International Honour of Excellence - Innovation Awards - Judges' Price - Special Awards

The annual IBC Awards Ceremony celebrated just what can be achieved when creativity and technology come together. The awards covered the full gamut from “beautiful and elegant” engineering achievements to raising environmental awareness; from encouraging citizenship through access to parliamentary proceedings to bringing the world’s greatest sports events into our living rooms.

And as ever with IBC, all the attention was on the big screen, with plenty of thrilling footage, culminating in a sneak preview of the next big 3D blockbuster – Tron: Legacy from Walt Disney Pictures – three months before its release.

 “IBC is a global event, and this year’s awards were a real reflection of that,” said Michael Crimp, IBC’s CEO. “There were nominations from around the world and around the industry, but most importantly they captured the spirit of co-operation and partnership which is at the heart of what we do.”

The Olympian of broadcasting

The 2010 IBC International Honour for Excellence went to Manolo Romero, the CEO of Olympic Broadcasting Services. He was a support engineer for Spanish national broadcaster TVE at the Mexico games in 1968 and has been involved in every single Olympics, summer and winter, since.

“I have been very fortunate to work in many sports events where we have been able to use state of the art technology and innovations,” he said. “With the help of many colleagues, we have made important strides in the development of television sports coverage.

“I am honoured to accept this award and dedicate it to all the friends and colleagues who contributed through the years, and to those who continue to strive for excellence in broadcasting in the future.”

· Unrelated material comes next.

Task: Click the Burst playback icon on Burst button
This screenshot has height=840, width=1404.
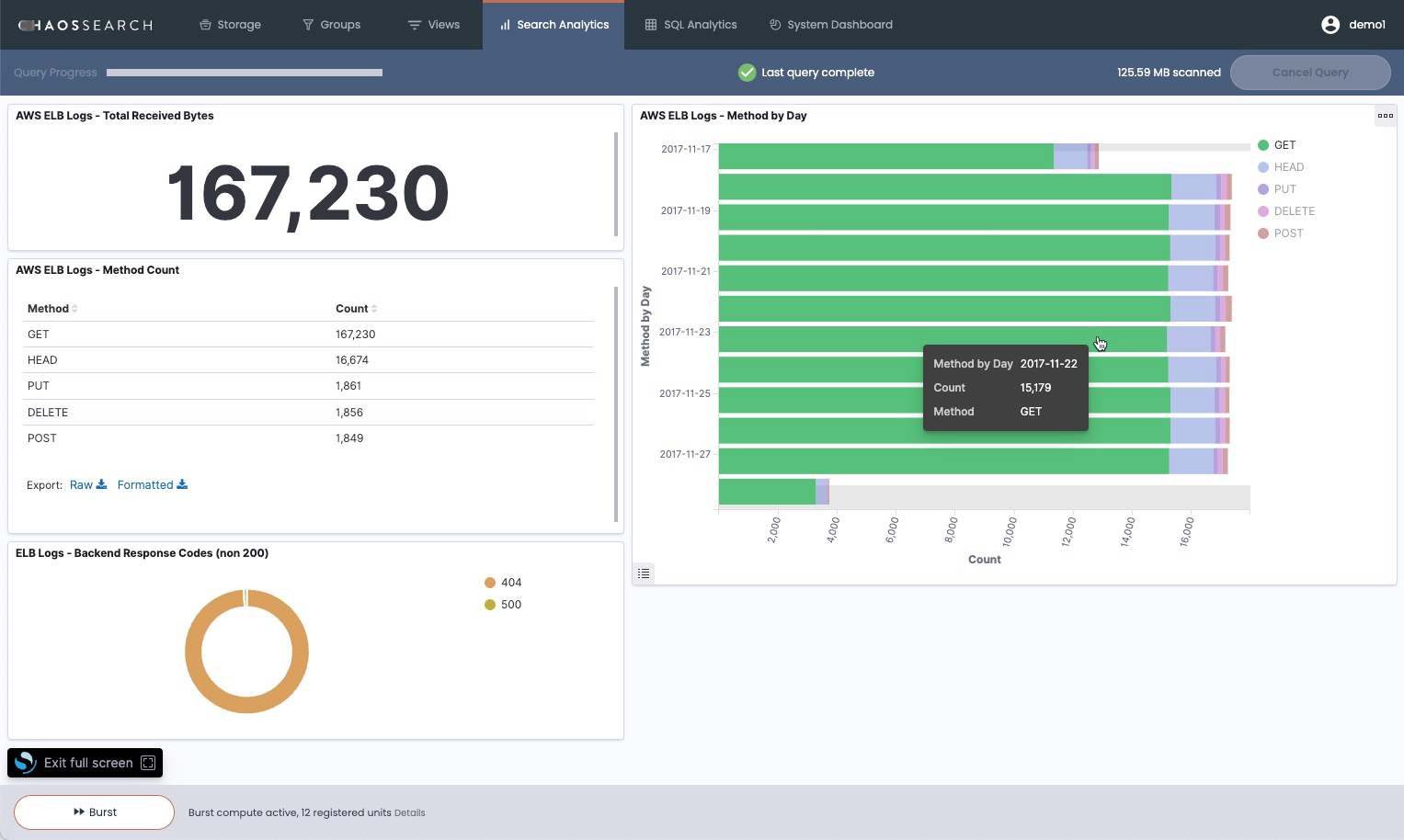Action: (79, 812)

 Today he has overall responsibility for all host broadcast services, not just at the Olympics but at related events: he came to IBC direct from the inaugural World Youth Olympic Games in Singapore. A tribute tape played at the awards ceremony described him as “the Olympian of broadcasting”.


Innovation Awards

The IBC Innovation Awards are all about that co-operation and partnership. While to win one you need great technology, the award actually goes to the end user which has put the technology to good use. There are three categories: for the most innovative use of technology in content creation, content management and content delivery.

While there were impressive entries on stereoscopic sport at ESPN and managing audio loudness for the NBC Olympics coverage, the international judging panel gave the content creation award to Red Bull Air Race for its use of fibre for all content and communications. Riedel Communications led the technology, with support from SIVision Outside Broadcast and West4Media Production.

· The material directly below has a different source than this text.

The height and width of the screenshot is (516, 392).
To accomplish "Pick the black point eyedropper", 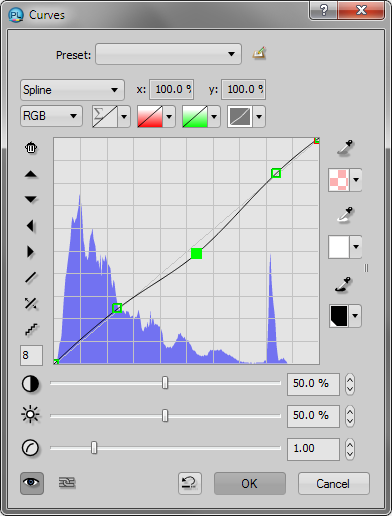I will 344,285.
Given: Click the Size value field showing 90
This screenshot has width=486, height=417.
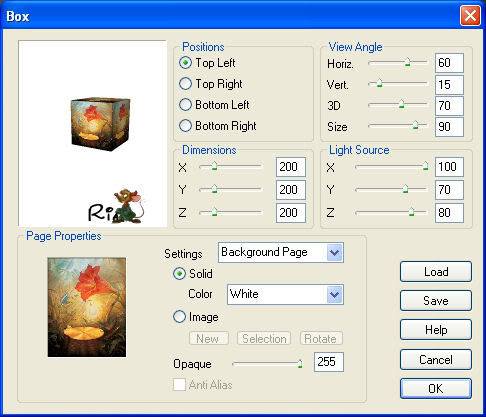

The finalists in the content management category were the multi-platform newsroom at Antena 3 in Spain and the plan to bring the 50 year video and audio archive of the European Parliament online. Because it harnessed remarkable technology – automatically ingesting from a huge number of formats – to a civic issue – giving the public access to their parliamentary debates – the judges handed the prize to the European Parliament audiovisual unit. Technology partners were Front Porch Digital and Broadcasting Center Europe.

 Both finalists in content delivery were concerned with terrestrial transmission, but otherwise could not be more different. Highly commended was the rollout of DAB+ digital radio across Australia, by ABC and SBS, but the winner was the development of DVB-T2 to allow Freeview, the UK’s digital terrestrial platform, to offer HD in time for this year’s FIFA World Cup. BBC R&D led the project on behalf of DVB.


Judges’ Prize

The Innovation Award scheme includes a fourth prize, in the gift of the judges. This year they chose to make an award to a project not from the category winners, but to celebrate a remarkable achievement which relied entirely upon close co-operation.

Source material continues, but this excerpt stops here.